微表情

フラッシュのように一瞬で表れては消え去る微妙な表情、微表情。このブログでは、微表情、表情、顔を始めとした非言語コミュニケーションの研究や実例から「空気を読む」を科学します、「空気」に色をつけていきます。

儀礼としてのボディーランゲージ②

 

前回は犯罪者の表情を題材に特殊な事例を書かせて頂きましたが、今回は、身近な例で考えてみたいと思います。

 

様々なボディーランゲージを扱う書籍に「『腕組み』は自己防衛や批判のサイン」とか「『両肘を曲げ腰に両手を置く』のは自信のサイン」だとか書いてあります。

 

科学的に言えば、原則的には、自分のまわりの面積を狭くとるボディーランゲージはネガティブな意味を、自分のまわりの面積は広くとるボディーランゲージはポジティブな意味を持つことが知られています。

 

上記に挙げたような細かな動きに関して、「腕組み」は自分のまわりの面積を狭く取るボディーランゲージですし、「両肘を曲げ腰に両手を置く(アームアキンボー)」は自分のまわりの面積を広く取るボディーランゲージですので、一般的な書籍に書かれている内容は、解釈の幅を広めれば、間違いではないのです。

 

しかし、こんなことを思われる方がいらっしゃると思います。
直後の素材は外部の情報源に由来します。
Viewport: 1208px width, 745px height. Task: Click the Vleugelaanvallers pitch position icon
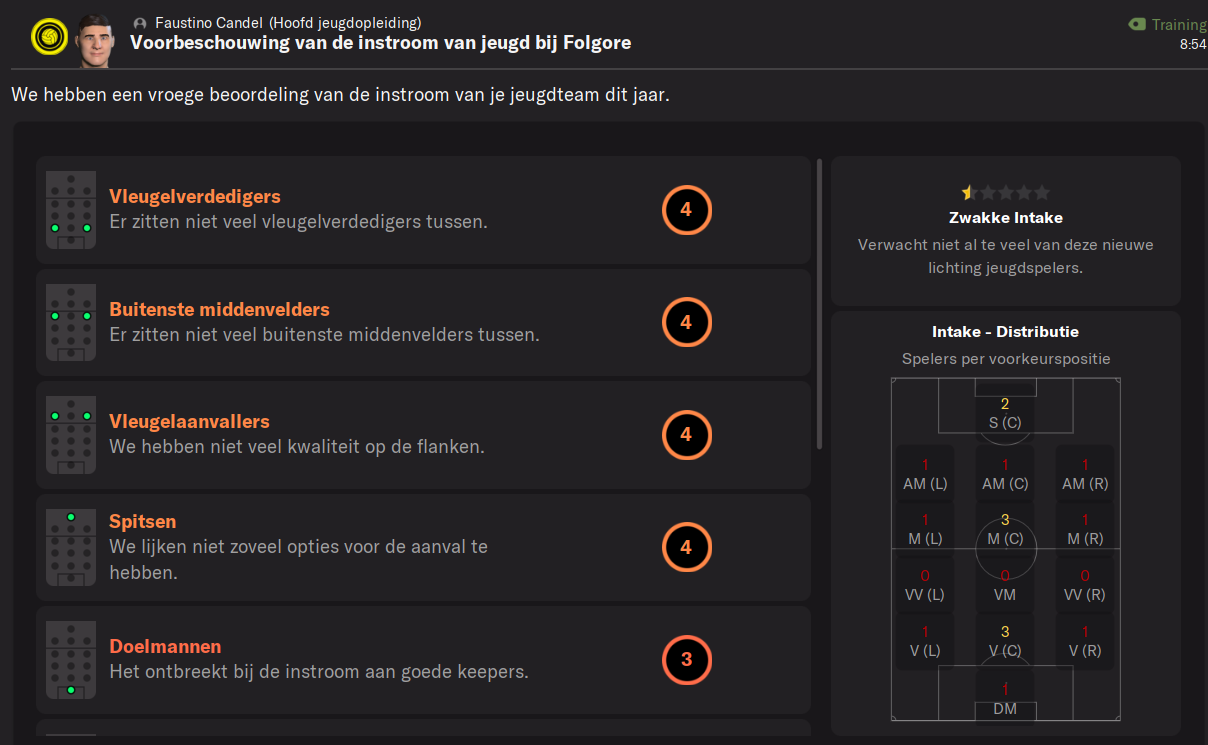[x=71, y=435]

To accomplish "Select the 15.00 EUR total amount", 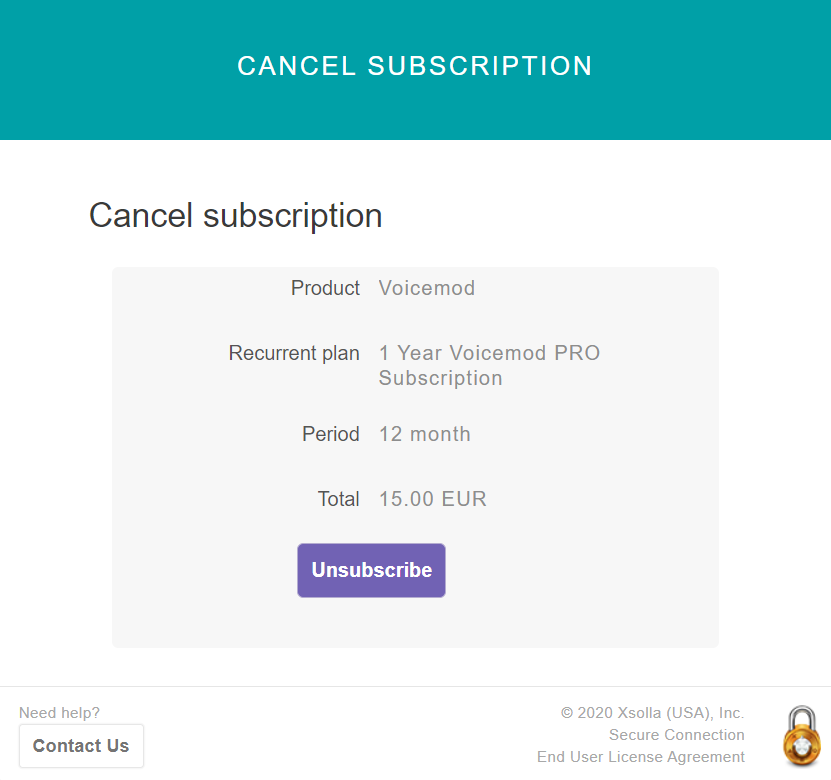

例えば、「腕組み」に対して、

 

「自己防衛とか批判とか、そういう意味はないよ。ただのクセ。」

 

確かに。

確かに私たちは単なるクセで「腕組み」など日常的にしていると思われます。

 

だがしかし、です。

「腕組み」をしていると楽ですよね。心地良い方もおられると思います。考え事を「腕組み」をしながら行うとはかどる、という方も多いかと思われます。

 

クセは儀礼なのです(言い切っていますが、これは私の推論で科学的証拠はまだありません)。

 

ある状況においてあるクセが出る。

 

それはそのクセをすると心地良いから。自分を心地良い状態にする必要があるから。クセという儀礼を通して、自分の状態を環境に適した状態にしようとするから。

 

前回の警察車両に乗り込む犯罪容疑者の例と同じロジックです。

 

ある状況で偶然あるボディーランゲージをしたら心地よかった、状況が上手く改善された、だから同じような状況に置かれたとき、そのボディーランゲージをする、それがクセと自覚するようになる。

 

そんな感じではないかと思います。

 

それが科学的に原則とされる意味を持つ場合もあれば、そのバリエーションや全く違う意味を持つ場合もあるのでしょう。

 

とどのつまり、

 

クセは環境適応のサイン

 

と考え、ある人物にあるクセが生じたら、

 

「あ、この人は今、環境に適した自分の状態を作ろうとし、問題に真剣に向き合おうとしているのだな。」

 

と暫定的に解釈するのが良いように思います。

 

表情よりもボディーランゲージの方がクセの解釈のバリエーション、個人差?と呼んでも良いようなものが多いと思います。日々、観察だと思う今日この頃です。